When patients have ARDS, they are obviously hypoxemic. If you increase the tidal volume on these patients, their oxygenization usually improves, and that’s why we typically used higher tidal volumes in those patients. You look at their CT scans, and they have atelectasis, so it makes sense to inflate the lung.

In the ARDSnet trial, patients were randomized to either 6 mL/kg or 12 mL/kg. While patients with the higher tidal volumes had significantly better oxygenization in the first two or three days, it was a classic false outcome. While these patients had better oxygenization, they also had a greater risk of death.

Again, this represents a change in mindset from trying to expand the lungs from the state where they’ve collapsed to using smaller tidal volumes. Another Brazilian trial by Amato had shown that lower tidal volumes made a big difference, but we were skeptical based on a number of factors. But that trial actually showed a 25 percent reduction in mortality, and the strategy doesn’t cost anything. You’re just adjusting the dial on the ventilator.
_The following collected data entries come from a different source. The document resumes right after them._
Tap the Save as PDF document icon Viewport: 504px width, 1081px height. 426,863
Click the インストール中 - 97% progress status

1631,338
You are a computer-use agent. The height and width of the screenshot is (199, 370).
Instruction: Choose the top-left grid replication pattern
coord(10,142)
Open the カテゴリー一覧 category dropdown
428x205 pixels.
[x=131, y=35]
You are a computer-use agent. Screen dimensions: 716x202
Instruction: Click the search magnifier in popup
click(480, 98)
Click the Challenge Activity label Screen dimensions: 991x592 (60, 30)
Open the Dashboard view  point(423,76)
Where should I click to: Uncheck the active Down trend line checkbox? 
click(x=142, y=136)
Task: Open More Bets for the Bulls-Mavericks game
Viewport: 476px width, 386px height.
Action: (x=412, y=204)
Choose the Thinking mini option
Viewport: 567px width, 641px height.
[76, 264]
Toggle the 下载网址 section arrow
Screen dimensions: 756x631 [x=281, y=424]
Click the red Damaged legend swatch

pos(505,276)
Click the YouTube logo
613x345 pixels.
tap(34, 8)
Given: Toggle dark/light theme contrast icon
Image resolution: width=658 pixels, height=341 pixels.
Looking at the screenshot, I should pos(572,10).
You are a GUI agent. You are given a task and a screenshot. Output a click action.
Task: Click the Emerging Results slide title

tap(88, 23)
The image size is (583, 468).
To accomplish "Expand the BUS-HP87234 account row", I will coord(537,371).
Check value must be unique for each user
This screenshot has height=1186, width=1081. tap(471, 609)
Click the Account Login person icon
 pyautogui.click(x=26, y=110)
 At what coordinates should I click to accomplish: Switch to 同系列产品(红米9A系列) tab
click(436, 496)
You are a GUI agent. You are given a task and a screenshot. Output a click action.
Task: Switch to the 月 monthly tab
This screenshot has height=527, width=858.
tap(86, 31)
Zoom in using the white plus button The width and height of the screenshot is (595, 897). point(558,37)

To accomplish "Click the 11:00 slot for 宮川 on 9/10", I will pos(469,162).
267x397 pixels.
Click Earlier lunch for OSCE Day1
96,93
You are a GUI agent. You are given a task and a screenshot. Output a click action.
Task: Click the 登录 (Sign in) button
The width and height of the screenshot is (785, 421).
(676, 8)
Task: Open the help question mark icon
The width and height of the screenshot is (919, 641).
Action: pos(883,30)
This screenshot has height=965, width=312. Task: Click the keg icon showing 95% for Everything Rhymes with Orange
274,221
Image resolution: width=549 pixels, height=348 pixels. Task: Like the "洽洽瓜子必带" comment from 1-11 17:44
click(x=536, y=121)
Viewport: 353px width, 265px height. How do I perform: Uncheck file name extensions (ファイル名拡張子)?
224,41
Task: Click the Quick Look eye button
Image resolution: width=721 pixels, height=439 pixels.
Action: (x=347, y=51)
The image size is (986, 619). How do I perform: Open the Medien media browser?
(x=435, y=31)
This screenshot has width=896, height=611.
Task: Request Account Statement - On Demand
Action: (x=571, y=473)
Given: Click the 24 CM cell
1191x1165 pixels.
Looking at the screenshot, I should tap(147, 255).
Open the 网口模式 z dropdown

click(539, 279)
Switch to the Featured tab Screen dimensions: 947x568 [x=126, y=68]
Are other factors besides tidal volume at work?

The strategy does involve more than just reducing tidal volume. For example, we used protocols to wean patients off mechanical ventilators, which was a component of the ARDSnet trial. Because that was a component in the control group and the intervention group, though, it’s pretty clear that the low tidal volume made the difference.

Along those lines, a recent study in the New England Journal of Medicine looked at the effect of using higher or lower levels of positive end-expiratory pressure, and it showed no difference. That seems to provide further evidence that lower tidal volumes are the key.

How have physicians embraced these results in practice?

I still occasionally see patients transferred from other facilities who are coming in with very high tidal volumes. When you actually put low tidal volume ventilation in practice, patients can appear uncomfortable. They might require a little more sedation, although there are no data to support that, so that makes some people a little uncomfortable.

It gets back to the fact that physicians are nervous because these patients are very sick, and they turn up the tidal volume and the oxygen improves. It’s hard to understand how that’s a bad thing, but it is. If you look at the patients on the ARDS protocol, they don’t usually die from lung failure. They die from the failure of other organs, especially renal failure.

The bottom line is that you’re much better off having respiratory failure than renal failure. The mortality rate is higher with renal failure.

The article talks about activated protein C, which has shown to decrease mortality risk, but raises concerns about bleeding. What do hospitalists need to know about this treatment?

People are very worried about bleeding, but you have to choose your patients. If the patient had neurosurgery yesterday, that person is obviously an extremely high risk for bleeding. But if the patient has a soft tissue infection or a broken hip, I’m willing to take that risk, because you can control that bleeding and keep an eye on it.

If you look at the mortality risk of a patient who is in shock and think about relative risk benefit, bleeding usually represents a lower risk than dying from sepsis.

The cost of this therapy is another factor, but a long length of stay in an ICU is also very expensive.

Physicians were also skeptical because the drug was tested in only a single trial. It’s rare that the FDA approves drugs based on a single trial, but it was a large, very well done trial, and the treatment effect was large. The treatment was so effective that the trial was halted midstream.

Why is this article important now? The research is a few years old.

With sepsis patients, it’s important that we use a multipronged approach. I’m trying to get people to think of this whole group of therapies when it comes to treating sepsis patients. These treatments are all new and have appeared just in the last few years.

What’s encouraging is that if you look at risk-adjusted mortality in the control groups of these studies, it’s already going down. I think that’s because of the cumulative effect of all these treatments.